Las personas que habían reconocido tardíamente al Emperador se apresuraron a presentarle sus respetos. Cuando todos los reunidos en el bosque hicieron una reverencia cortés, una breve sonrisa se dibujó en el rostro de Ornella, el mismo rostro que momentos antes parecía al borde del colapso.
Pero pronto adoptó una expresión triste de nuevo, apoyándose en Leone y respirando con dificultad. Leone la sostuvo con firmeza y la tranquilizó con voz suave.
“Está bien, Ornella. Ya pasó.”
Ante el tierno tono con el que la llamó, una pequeña conmoción recorrió a los nobles. Aunque estaban comprometidos, era raro que aparecieran juntos en público.

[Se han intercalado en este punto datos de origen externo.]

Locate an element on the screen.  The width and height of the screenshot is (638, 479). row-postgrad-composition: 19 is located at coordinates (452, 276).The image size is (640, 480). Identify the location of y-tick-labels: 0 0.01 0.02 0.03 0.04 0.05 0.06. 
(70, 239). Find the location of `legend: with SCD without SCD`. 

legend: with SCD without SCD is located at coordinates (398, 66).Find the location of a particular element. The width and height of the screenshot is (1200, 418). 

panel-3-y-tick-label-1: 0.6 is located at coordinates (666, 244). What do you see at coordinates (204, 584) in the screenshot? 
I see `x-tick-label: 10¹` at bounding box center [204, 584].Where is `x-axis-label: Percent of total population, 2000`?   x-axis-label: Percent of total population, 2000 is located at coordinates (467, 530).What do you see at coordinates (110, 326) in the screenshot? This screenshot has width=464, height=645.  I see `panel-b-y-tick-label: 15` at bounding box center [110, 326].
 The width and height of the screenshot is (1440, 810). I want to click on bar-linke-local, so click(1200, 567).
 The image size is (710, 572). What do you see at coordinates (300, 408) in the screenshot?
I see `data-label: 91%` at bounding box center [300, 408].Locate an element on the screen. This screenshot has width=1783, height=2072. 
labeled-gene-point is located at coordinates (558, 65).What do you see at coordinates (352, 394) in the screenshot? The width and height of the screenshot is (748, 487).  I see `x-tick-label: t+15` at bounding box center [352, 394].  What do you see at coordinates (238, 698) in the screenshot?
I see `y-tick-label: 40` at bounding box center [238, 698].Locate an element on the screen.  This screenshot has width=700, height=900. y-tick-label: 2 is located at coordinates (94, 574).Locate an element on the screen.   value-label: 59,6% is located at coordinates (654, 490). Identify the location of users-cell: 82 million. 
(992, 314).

Se sabía desde hacía tiempo que no había afecto entre Leone y Ornella. Sin embargo, ahora, al verlos mostrar una repentina ternura, los presentes no pudieron evitar sorprenderse.
En medio del alboroto, solo Cesare permaneció impasible. Con Eileen a su lado, se acercó a la pareja.
“Saludo al Emperador.”
Como era una ocasión formal, sus palabras fueron mucho más ceremoniosas de lo habitual. Leone, que había estado ocupado consolando a Ornella, levantó la cabeza tardíamente para mirarlo.
“Gran Duque. ¿Está ileso?”
Su voz estaba llena de preocupación, como si temiera que su hermano menor pudiera haber resultado herido. Cesare desvió la mirada ligeramente.
“Lo más importante…”
Su mirada roja se volvió hacia Ornella, que se presionaba la frente con la mano.
“¿No deberíamos estar preocupados por Lady Parbellini?”
Ella negó con la cabeza lentamente.
“Me sobresalté, y parece que el susto me provocó dolor de cabeza. Con un poco de descanso me bastará.”
Con una leve sonrisa melancólica, habló en voz baja. Cesare soltó una risita.
«¿Quieres alguna medicina?»
Los ojos de Ornella se abrieron de par en par. A punto de corresponderle con una sonrisa radiante, se quedó paralizada ante sus siguientes palabras.
“Aquella que tanto deseabas.”
Cesare inclinó levemente la cabeza y sus largos ojos se curvaron con una expresión maliciosa y divertida.
“Parece que aún puede quedar algo de Asperia”.